Method 3 of 3: Recognize the Signs of Abuse

  1. Realize when you feel scared in front of your partner. It is not normal to be afraid of a lover or anger. If you are just in the beginning of a relationship and you are anxious about your partner, quit the relationship right away. The longer the relationship progressed, the worse the abuse became. It will be difficult for a victim to leave a loved one even with increasing violence.
  2. See if you feel extremely guilty. Do you often feel guilty? Do you feel like you're disappointing the other person, or are you not being good enough? Sometimes, the real guilt is caused by you, but remember that the abuser has the power to make the victim feel guilty. This is one of the tools they often use to keep a victim in a relationship.
    • If your guilt is entirely in your heart, you should see a therapist to address the underlying cause of this feeling.
    • If you are being manipulated or led into feeling guilty, your partner is probably subtly controlling your thoughts and actions.
  3. Evaluate whether you're using your time the way you want.
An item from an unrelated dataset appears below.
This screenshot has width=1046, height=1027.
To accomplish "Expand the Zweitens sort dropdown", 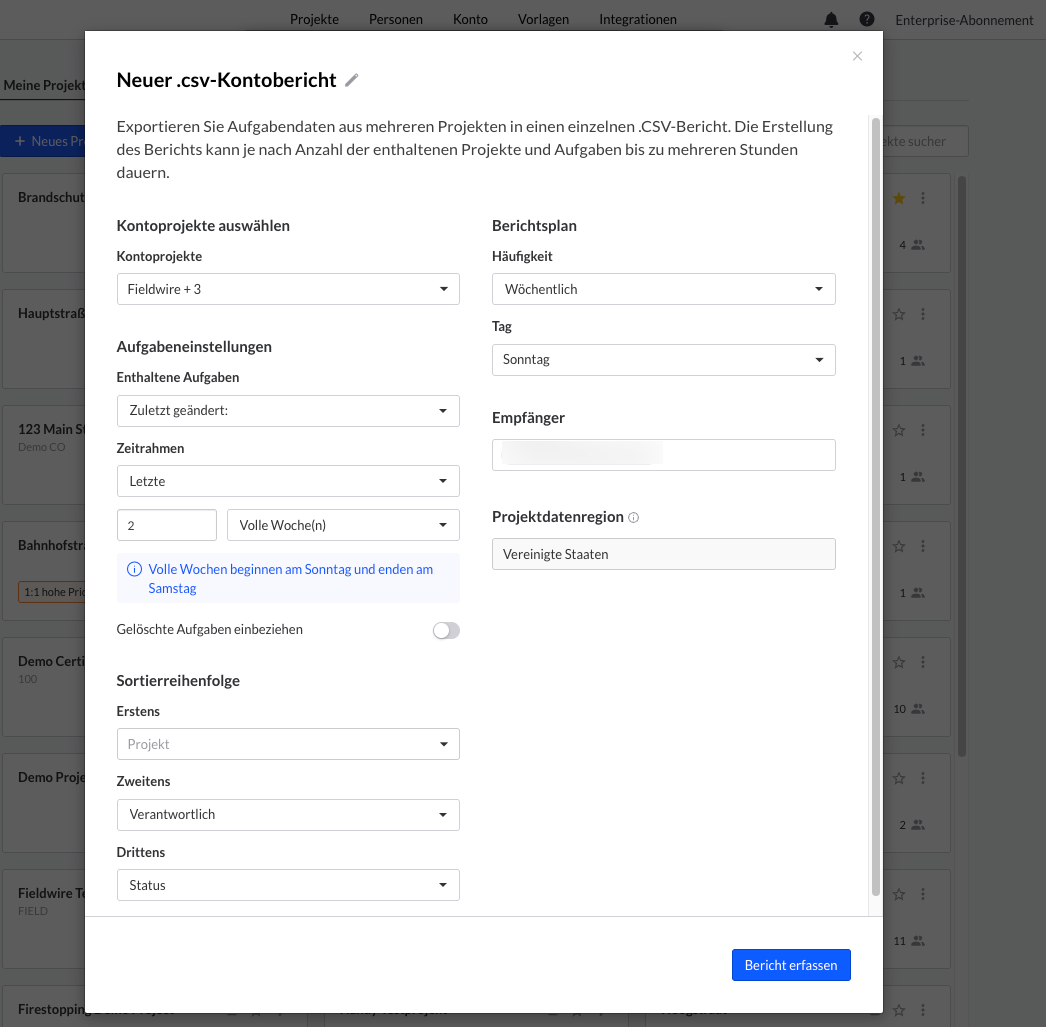I will (x=288, y=815).
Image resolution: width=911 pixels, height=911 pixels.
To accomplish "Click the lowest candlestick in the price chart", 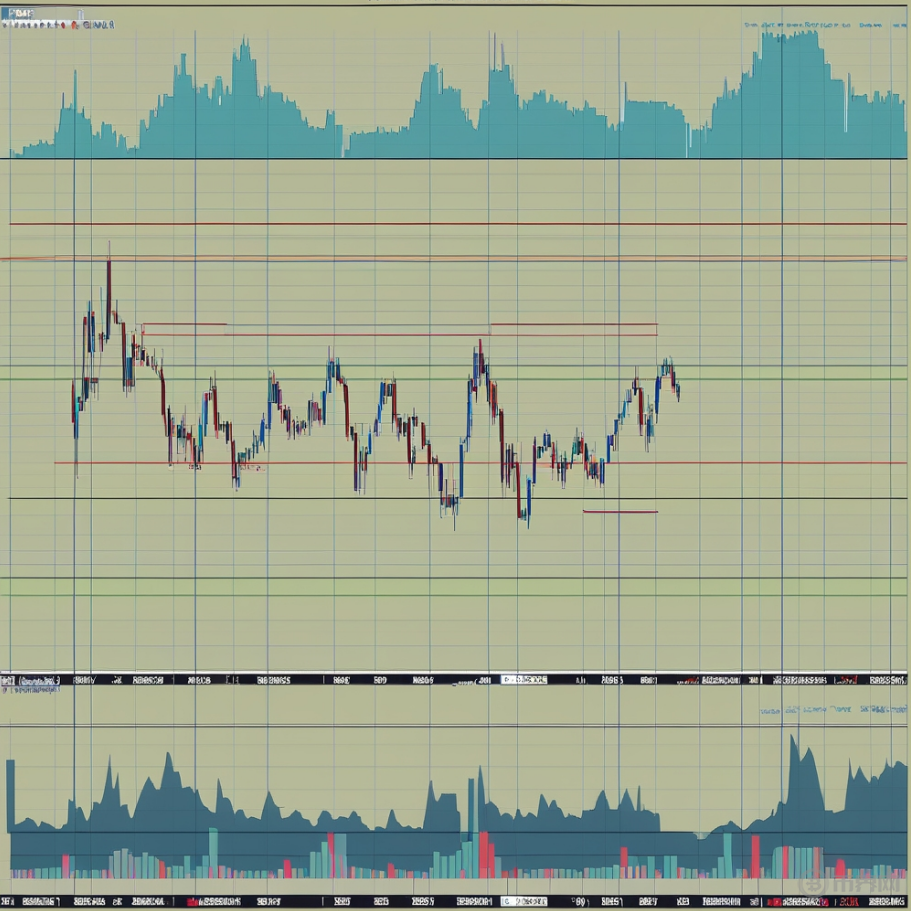I will point(526,520).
Some victims of an abusive relationship feel as though they need to ask their partner for permission before they do anything. If you find yourself just doing what your partner wants or you have to ask for his or her permission to do something, you may be falling victim.
    • Remember that asking for permission to do something is completely different from talking about how you spend your time. You can talk and agree about what you should do without losing control of your actions.
  4. Don't give up on friends and hobbies. It can be easy to get caught up in a new relationship, but if you feel like you're losing yourself, take a step back. Incorporate a new relationship in your own life without losing contact with your friends or getting rid of your favorite things before meeting a new partner. advertisement

Advice

  • Do not keep the violence private! You should share it with someone you love, trust, and know well.
  • A violent man may accuse you of not loving him. Don't let yourself be fooled. These are just tactics he uses to make you feel guilty and unable to leave him.
  • If you tell him you can't tolerate his behavior and he apologizes to you the minute before and the next minute is to blame you, he is not being honest. It's time to move on.
  • If your boyfriend hits you, get rid of him right away. This can be part of a habit of violence. He will probably perform this action a second, third, fourth, hundred times, until you leave him or die. Get out of this relationship.
  • Store copies of keys or important documents in a place where only you can find them so that when you need to escape immediately, you won't be locked in the house and can use your car and take it with you. projection, etc.
  • If you do decide to leave him, then you should not hesitate and remember to sever all ties and contact with him. This is the only way you can succeed in moving forward. He needs to respect this. He must leave you alone when you ask.
  • Think ahead of time about a safe place to go and you should not go to a place where he can find you. You should go somewhere he has no right to visit.
  • When you want to tell him that it's over, you should do it where everyone can see you, but not necessarily hear what you say.You don't want to end up being violent in the process of preventing this from happening, and he won't be able to touch you in public either.
  • If you become aware that you are the abuser, you should proceed to raise the problem and seek help immediately.

Warning

  • Many abusers can be pretty good actors. You should never underestimate this. Especially if you are thinking about leaving, and the abuser suddenly changes personality, constantly apologizing to you, affirming that they will never treat you like that in the future, etc.
  • Don't let yourself fall victim, try to get out of a dangerous situation no matter what.
  • Let others know about your situation so they can help you.